A video from the Center on Race, Inequality, and the Law examines the continued reality of school segregation

In 2019, Stuyvesant High School, one of New York’s most elite public schools, admitted only seven Black students to an incoming class of 895. As highlighted in a new video put out by NYU Law’s Center on Race, Inequality, and the Law (CRIL), this statistic underscores the continued prevalence of racial segregation in schooling in the United States, even in progressive cities like New York.

Watch video here: 

The video, titled “The Enduring Problem of School Segregation,” features interviews with civil rights lawyers, policymakers, and activists who are actively involved in changing and challenging the laws and policies that perpetuate segregation.

“It’s part of our work to contribute to conversations on race and help influence how people understand the modern drivers of inequality,” says CRIL Co-faculty Director and Associate Professor of Clinical Law Deborah Archer, who conducted the interviews. “Our goal was to talk to people who are not only thinking about these issues and trying to understand these issues, but who are engaged in doing something about them,” says Archer.

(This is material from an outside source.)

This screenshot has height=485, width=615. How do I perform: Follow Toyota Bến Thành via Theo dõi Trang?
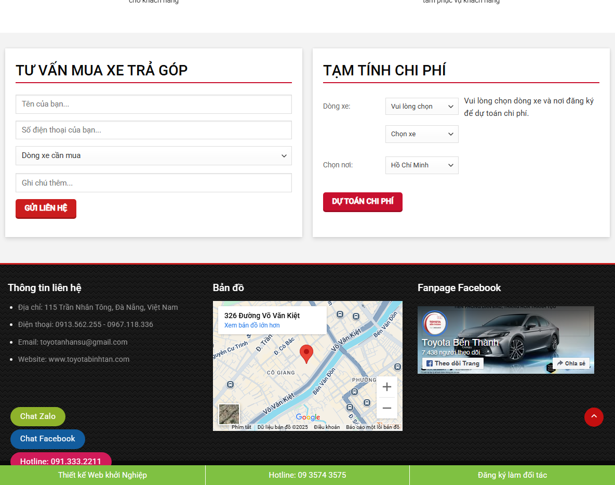click(x=452, y=363)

Since the video was released in June, Archer says that numerous undergraduate and legal educators have contacted the center, asking to incorporate the video into future curriculum. “It’s been an overwhelming response,” Archer says. “We want to share this video, and the future videos we have planned, in order to educate with the hope that people will engage in action,” she says. “At a certain point, issues like segregation may seem natural to people. We need to keep talking about it and the ways that policy decisions, laws, and practices drive these inequalities.”